Cross-Examination without Discovery: Not Blind, but with Blinders - Chapter 7 - Take the Witness: Cross-Examination in International Arbitration - Second Edition
U.S. litigators are almost always missing something when they prepare their cases for an evidentiary hearing in international arbitration – they are missing deposition transcripts. Typically, in an international arbitration discovery depositions are not part of the parties’ information exchange. As counsel, you normally learn of the witness evidence (both factual and expert) of the opposing party through written witness statements (or expert reports). Depending on the procedural timetable implemented by the arbitral tribunal, you may receive two rounds of such statements, with the second statement being a reply to first round statements of the opposing party’s witnesses. But whether one round or two, when you cross-examine the witness at the evidentiary hearing before the arbitral tribunal, you will not have had a previous opportunity to see the witness, much less ask questions of her.
The witness statement will be a recapitulation of what the witness wishes to say, in the way she wishes to say it, omitting topics and questions that the witness wishes to omit. Indeed, the great likelihood is that the witness will not have written her witness statement, nor will she have made the decisions on what topics to include or omit: your opposite number will have performed those tasks, which is why so much written witness evidence in international arbitration reads like a carefully constructed legal brief.

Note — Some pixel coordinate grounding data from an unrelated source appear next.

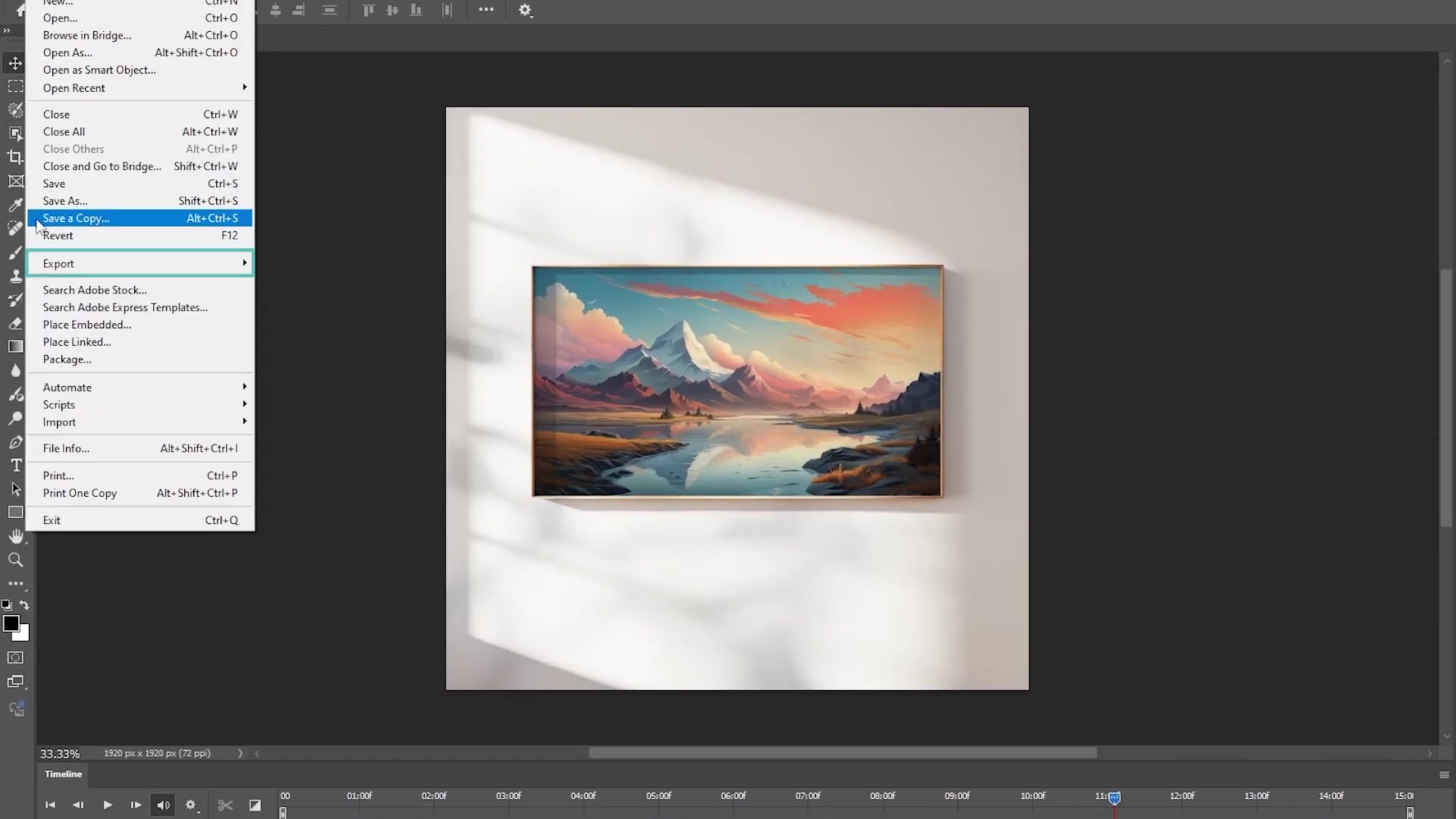Expand the Export submenu

[140, 263]
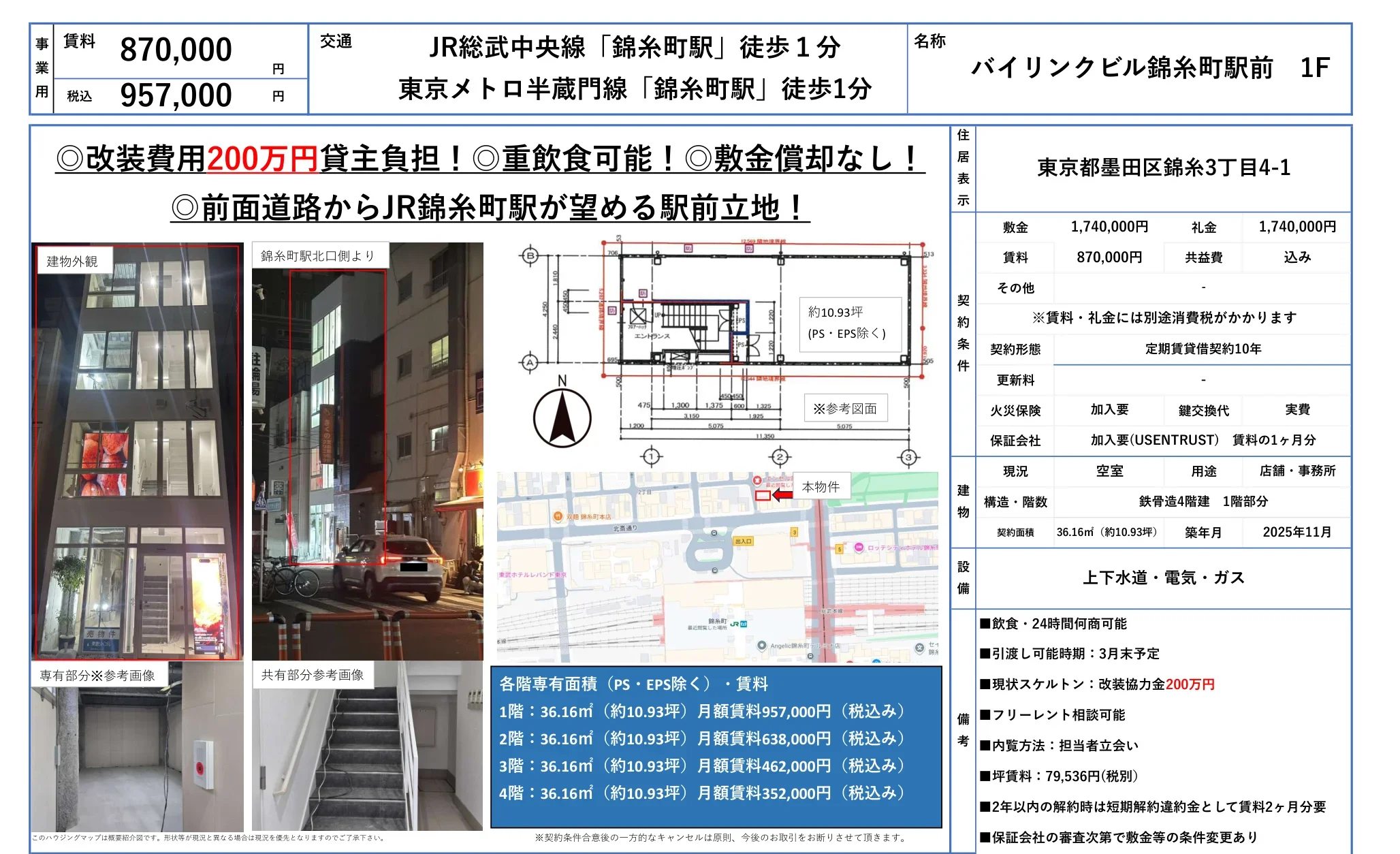This screenshot has height=854, width=1400.
Task: Select the red 本物件 arrow marker on the map
Action: 782,494

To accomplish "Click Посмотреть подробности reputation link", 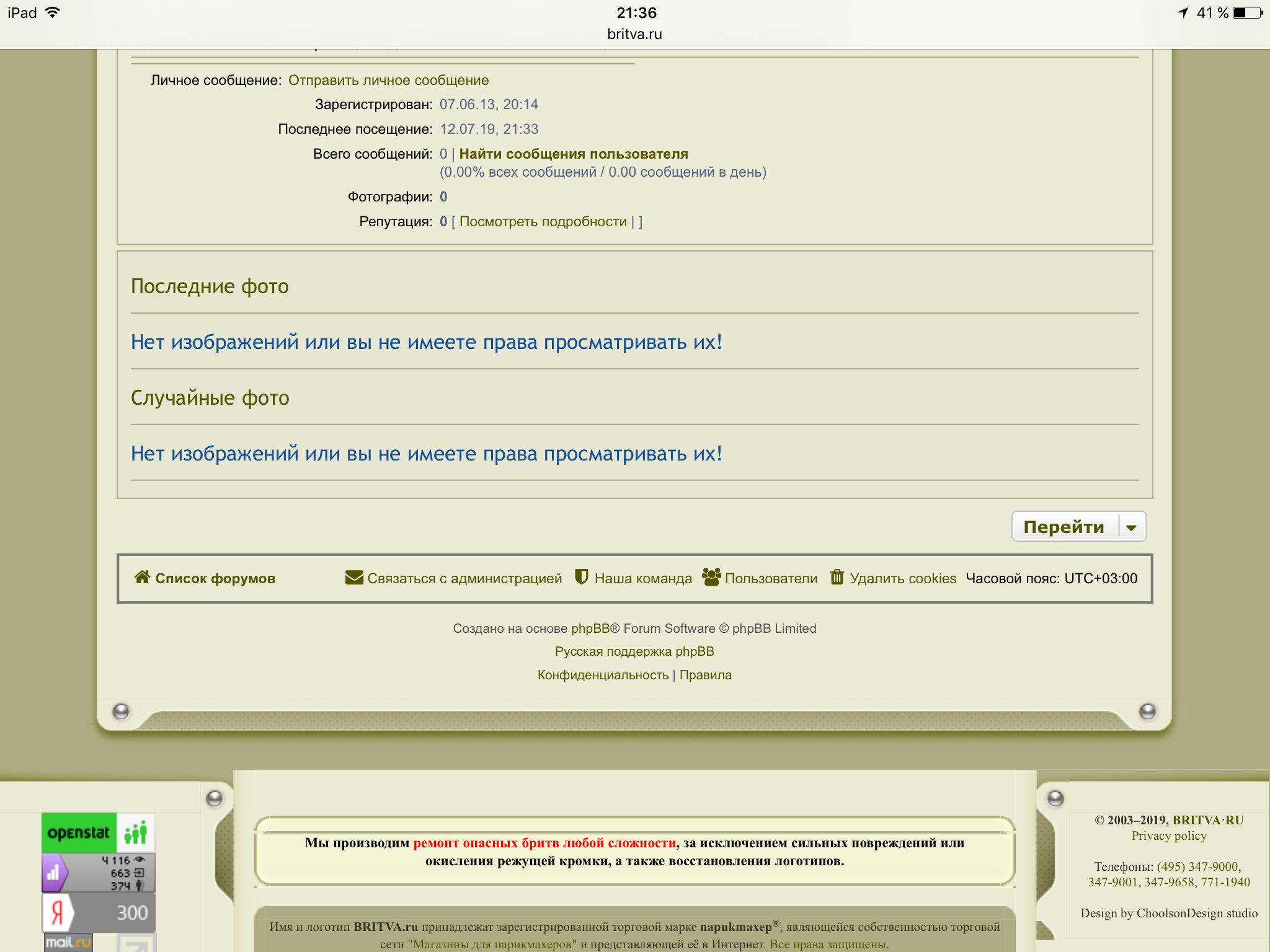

In these circumstances, what should you do, as counsel, to prepare your cross-examination at the hearing? The first point of your preparation should be attitudinal: do not despair, even though you do not have the comfort of relying on a deposition transcript (or video). There are two principal reasons for maintaining your equanimity. First, you will not be going into the arbitral hearing blind: a witness statement, for all its defects, often provides a reasonably substantial account of what the witness knows or purports to know, and, as discussed below, you will usually have a sufficient volume of documentary evidence with which to test the witness’s account, if you have approached the issue of document production with some care in an earlier phase of the procedural timetable.